The maximum values among $\left({\sigma }_1-{\sigma }_2\right)$, ${\sigma }_2$, and ${\sigma }_1$ is ${\sigma }_1-{\sigma }_2$.

Substitute $103.08\text{MPa}$ for ${\sigma }_1-{\sigma }_2$ and $350\text{MPa}$ for $S_{yt}$ in Equation (III).

    $\begin{array}{c}n=\frac{350\text{MPa}}{\left|103.08\text{MPa}\right|}\\ =\frac{350}{103.08}\\ =3.395\\ \approx 3.4\end{array}$

Thus, the factor of the safety using maximum shear stress theory is $3.4$.

Substitute $-10.96\text{MPa}$ for ${\sigma }_1$, $-114.04\text{MPa}$ for ${\sigma }_2$ and $350\text{MPa}$ for $S_{yt}$ in Equation (IV).

    $\begin{array}{c}n=\frac{350\text{MPa}}{\sqrt{{\left(-10.96\text{MPa}\right)}^2-\left(-10.96\text{MPa}\right)\left(-114.04\text{MPa}\right)+{\left(-114.04\text{MPa}\right)}^2}}\\ =\frac{350\text{MPa}}{108.97\text{MPa}}\\ =3.21\end{array}$

Thus, the factor of the safety using maximum distortion energy theory is $3.21$.

To determine

The factor of the safety using maximum shear stress theory.

The factor of the safety using maximum distortion energy theory.

If ${\sigma }_x=100\text{Mpa, }{\sigma }_y=20\text{MPa,}{\tau }_{xy}=-20\text{MPa}$.

Answer to Problem 1P

The factor of the safety using maximum shear stress theory is $3.34$.

The factor of the safety using maximum distortion energy theory is $3.57$.

Explanation of Solution

Conclusion:

Substitute $100\text{MPa}$ for ${\sigma }_x$, $20\text{MPa}$ for ${\sigma }_y$, and $-20\text{MPa}$ for ${\tau }_{xy}$ in Equation (I).

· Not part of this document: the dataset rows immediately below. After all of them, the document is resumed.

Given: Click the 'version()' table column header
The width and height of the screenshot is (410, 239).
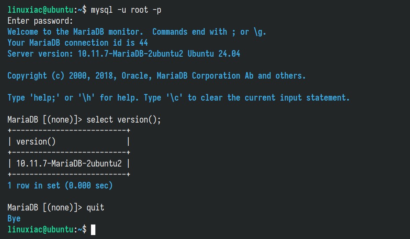Looking at the screenshot, I should (36, 142).
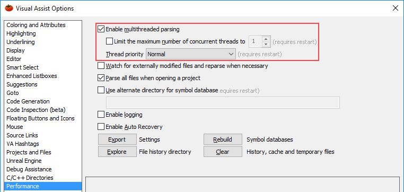Toggle Watch for externally modified files
This screenshot has width=404, height=192.
[x=101, y=66]
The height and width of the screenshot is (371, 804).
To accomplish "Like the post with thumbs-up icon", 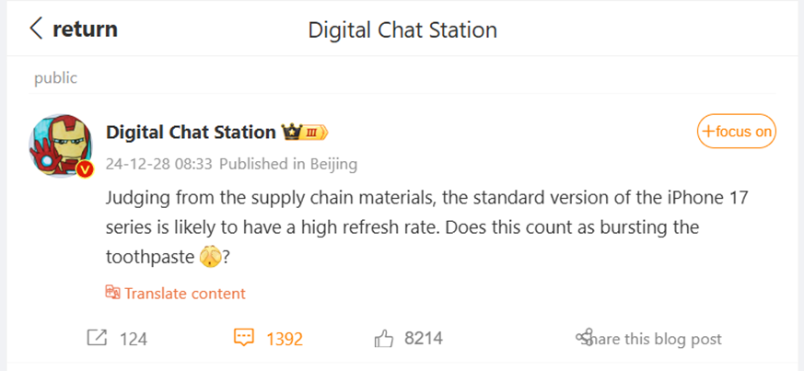I will tap(383, 339).
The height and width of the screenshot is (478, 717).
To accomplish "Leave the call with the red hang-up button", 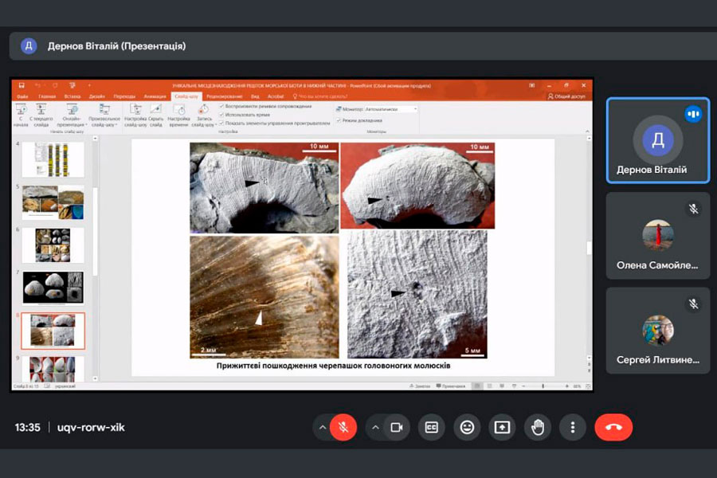I will 613,428.
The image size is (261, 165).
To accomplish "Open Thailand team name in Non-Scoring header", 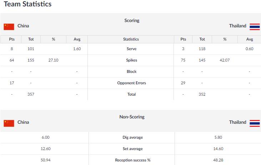I will click(237, 122).
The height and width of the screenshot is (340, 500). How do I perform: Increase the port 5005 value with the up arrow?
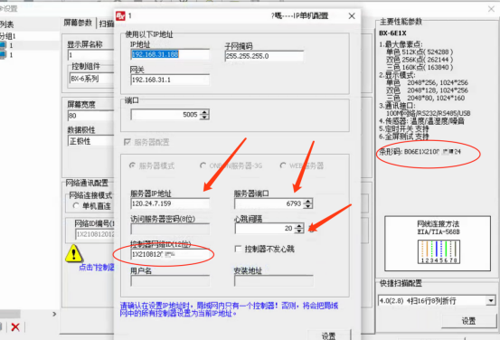tap(204, 112)
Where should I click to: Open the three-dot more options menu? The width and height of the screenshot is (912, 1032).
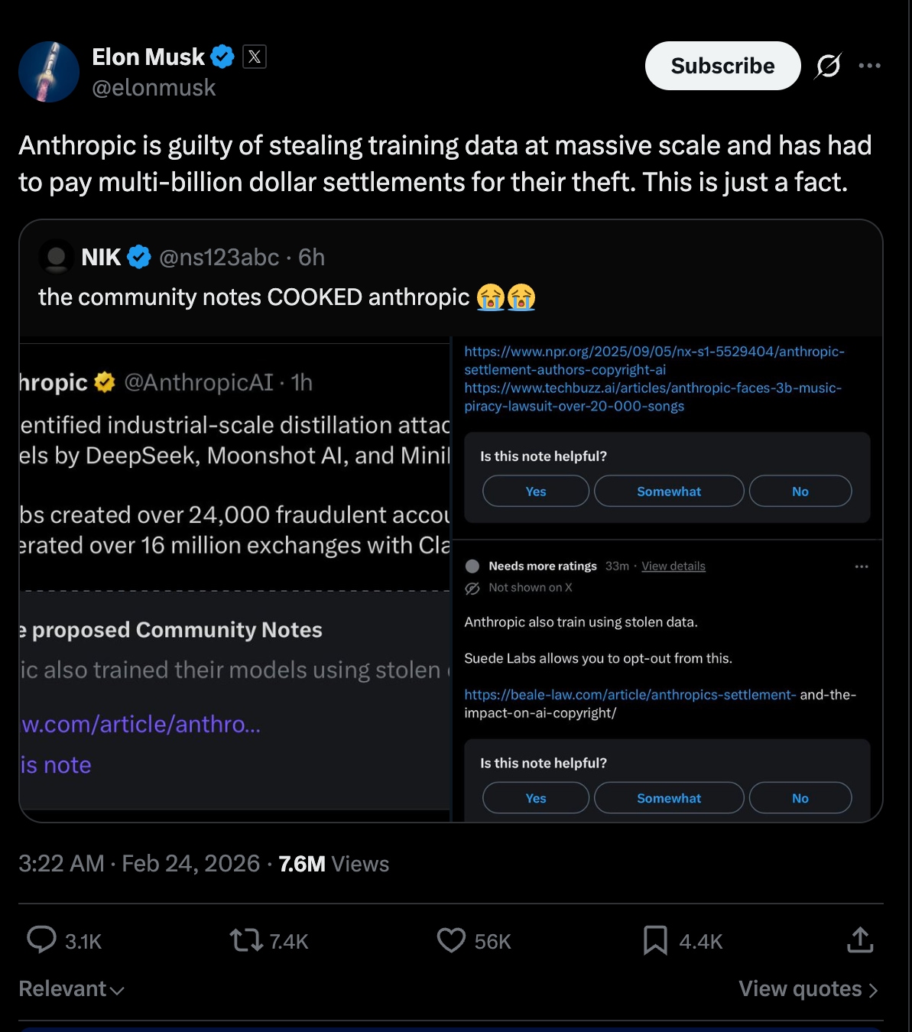pos(869,66)
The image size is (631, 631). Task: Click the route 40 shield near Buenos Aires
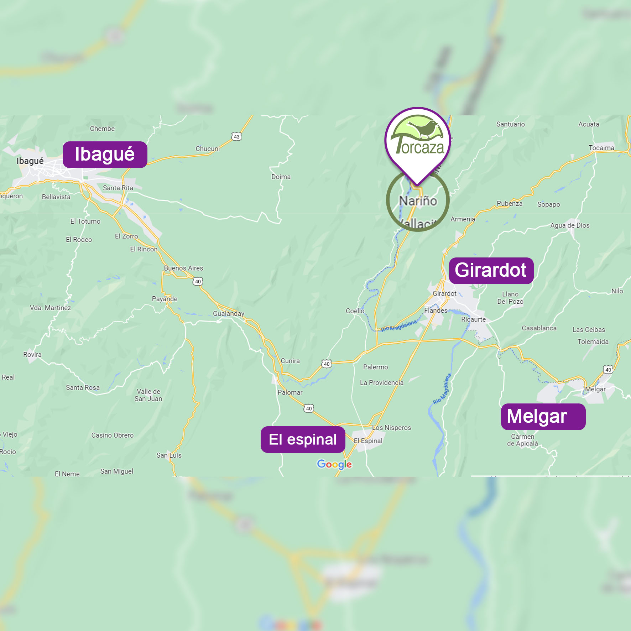coord(198,282)
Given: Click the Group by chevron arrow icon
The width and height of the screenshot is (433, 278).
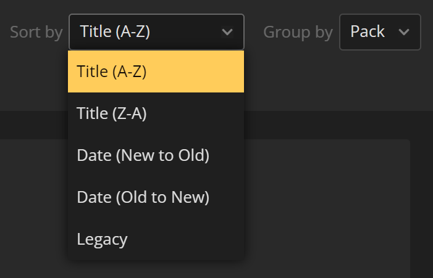Looking at the screenshot, I should [404, 32].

    $\begin{array}{c}{\sigma }_1=\left(\frac{100\text{MPa}+20\text{MPa}}{2}\right)+\sqrt{{\left(\frac{100\text{MPa}-20\text{MPa}}{2}\right)}^2+{\left(-20\text{MPa}\right)}^2}\\ =60\text{MPa}+44.7213\text{MPa}\\ =104.7213\text{MPa}\\ \simeq 104.7\text{MPa}\end{array}$

Substitute $100\text{MPa}$ for ${\sigma }_x$, $20\text{MPa}$ for ${\sigma }_y$, and $-20\text{MPa}$ for ${\tau }_{xy}$ in Equation (II).

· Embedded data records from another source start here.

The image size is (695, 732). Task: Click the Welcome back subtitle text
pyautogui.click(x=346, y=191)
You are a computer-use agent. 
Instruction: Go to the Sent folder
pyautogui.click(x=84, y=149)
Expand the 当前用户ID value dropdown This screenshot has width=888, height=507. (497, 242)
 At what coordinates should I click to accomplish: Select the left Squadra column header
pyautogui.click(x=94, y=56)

    $\begin{array}{c}{\sigma }_2=\left(\frac{100\text{MPa}+20\text{MPa}}{2}\right)-\sqrt{{\left(\frac{100\text{MPa}-20\text{MPa}}{2}\right)}^2+{\left(-20\text{MPa}\right)}^2}\\ =60\text{MPa}-44.7213\text{MPa}\\ =15.2787\text{MPa}\\ \simeq 15.3\text{MPa}\end{array}$

Calculate ${\sigma }_1-{\sigma }_2$.

    $\begin{array}{c}{\sigma }_1-{\sigma }_2=\left(104.7\text{MPa}\right)-\left(15.3\text{MPa}\right)\\ =89.4\text{MPa}\end{array}$

The maximum values among $\left({\sigma }_1-{\sigma }_2\right)$, ${\sigma }_2$, and ${\sigma }_1$ is ${\sigma }_1$.

Substitute $104.7\text{MPa}$ for $\left({\sigma }_1-{\sigma }_2\right)$, and $350\text{MPa}$ for $S_{yt}$ in Equation (III).

    $\begin{array}{c}n=\frac{350\text{MPa}}{104.7\text{MPa}}\\ =3.3428\\ \approx 3.34\end{array}$

Thus, the factor of the safety using maximum shear stress theory is $3.34$.

Substitute $103.25\text{MPa}$ for ${\sigma }_1$, $-23.25\text{MPa}$ for ${\sigma }_2$ and $350\text{MPa}$ for $S_{yt}$ in Equation (IV).

    $\begin{array}{c}n=\frac{350\text{MPa}}{\sqrt{{\left(104.7\text{MPa}\right)}^2-\left(104.7\text{MPa}\times 15.3\text{MPa}\right)+{\left(15.3\text{MPa}\right)}^2}}\\ =\frac{350\text{MPa}}{97.9503\text{MPa}}\\ =3.573\\ \simeq 3.57\end{array}$

Thus, the factor of the safety using maximum distortion energy theory is $3.57$.